## Assigned task
Pull every line holding the word "computer" out of the data and copy it.

## Records for the task
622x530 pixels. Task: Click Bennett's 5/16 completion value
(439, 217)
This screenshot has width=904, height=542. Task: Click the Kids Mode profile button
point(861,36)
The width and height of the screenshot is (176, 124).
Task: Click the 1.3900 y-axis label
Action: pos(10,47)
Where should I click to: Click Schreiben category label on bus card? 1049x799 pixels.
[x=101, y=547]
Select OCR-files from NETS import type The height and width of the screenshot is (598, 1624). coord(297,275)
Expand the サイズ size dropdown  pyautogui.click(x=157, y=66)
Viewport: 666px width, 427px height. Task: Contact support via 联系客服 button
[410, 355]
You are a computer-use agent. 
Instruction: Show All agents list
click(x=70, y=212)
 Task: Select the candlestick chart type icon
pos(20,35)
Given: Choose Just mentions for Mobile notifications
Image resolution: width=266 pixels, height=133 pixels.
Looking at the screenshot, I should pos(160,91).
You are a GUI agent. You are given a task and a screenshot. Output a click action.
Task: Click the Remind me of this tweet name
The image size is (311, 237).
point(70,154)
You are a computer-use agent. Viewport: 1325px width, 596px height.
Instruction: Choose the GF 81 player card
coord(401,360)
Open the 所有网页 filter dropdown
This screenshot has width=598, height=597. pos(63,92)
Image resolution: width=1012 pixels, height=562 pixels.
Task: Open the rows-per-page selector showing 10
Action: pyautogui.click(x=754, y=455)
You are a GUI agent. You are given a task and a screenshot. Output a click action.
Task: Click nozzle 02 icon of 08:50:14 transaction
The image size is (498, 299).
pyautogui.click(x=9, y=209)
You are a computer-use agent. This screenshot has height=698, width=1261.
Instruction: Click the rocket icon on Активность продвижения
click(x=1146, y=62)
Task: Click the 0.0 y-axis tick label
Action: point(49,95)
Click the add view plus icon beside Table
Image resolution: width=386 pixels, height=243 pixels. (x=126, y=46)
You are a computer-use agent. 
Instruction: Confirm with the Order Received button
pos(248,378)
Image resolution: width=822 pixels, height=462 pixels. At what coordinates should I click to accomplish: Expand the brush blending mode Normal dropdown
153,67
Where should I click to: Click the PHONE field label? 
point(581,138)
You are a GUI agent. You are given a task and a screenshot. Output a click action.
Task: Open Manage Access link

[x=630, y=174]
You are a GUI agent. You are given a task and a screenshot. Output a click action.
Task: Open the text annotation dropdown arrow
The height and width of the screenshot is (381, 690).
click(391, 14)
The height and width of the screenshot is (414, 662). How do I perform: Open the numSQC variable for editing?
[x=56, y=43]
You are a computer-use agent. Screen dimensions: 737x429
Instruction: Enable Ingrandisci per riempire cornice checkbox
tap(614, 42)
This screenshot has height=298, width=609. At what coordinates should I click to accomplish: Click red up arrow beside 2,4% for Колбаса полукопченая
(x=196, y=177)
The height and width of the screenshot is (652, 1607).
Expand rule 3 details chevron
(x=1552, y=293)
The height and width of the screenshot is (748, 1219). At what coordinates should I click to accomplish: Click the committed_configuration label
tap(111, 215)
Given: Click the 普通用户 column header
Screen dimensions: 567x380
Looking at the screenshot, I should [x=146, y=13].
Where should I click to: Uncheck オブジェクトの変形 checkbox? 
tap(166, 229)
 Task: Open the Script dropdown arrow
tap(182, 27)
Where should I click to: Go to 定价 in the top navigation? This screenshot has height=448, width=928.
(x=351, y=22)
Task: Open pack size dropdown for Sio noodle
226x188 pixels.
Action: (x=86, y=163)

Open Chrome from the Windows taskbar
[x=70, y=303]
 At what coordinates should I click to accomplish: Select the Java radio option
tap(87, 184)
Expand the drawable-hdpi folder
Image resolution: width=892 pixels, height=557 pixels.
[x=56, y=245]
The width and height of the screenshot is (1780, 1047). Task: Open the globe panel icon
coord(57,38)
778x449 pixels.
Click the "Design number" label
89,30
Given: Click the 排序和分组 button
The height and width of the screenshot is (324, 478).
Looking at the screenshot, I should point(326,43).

## Expected answer
You are a computer-use agent. 
You are a computer-use agent. Viewport: 1325px width, 596px height.
You are a computer-use agent. This screenshot has height=698, width=1261.
You are a computer-use agent. 
You are a computer-use agent. Screen dimensions: 737x429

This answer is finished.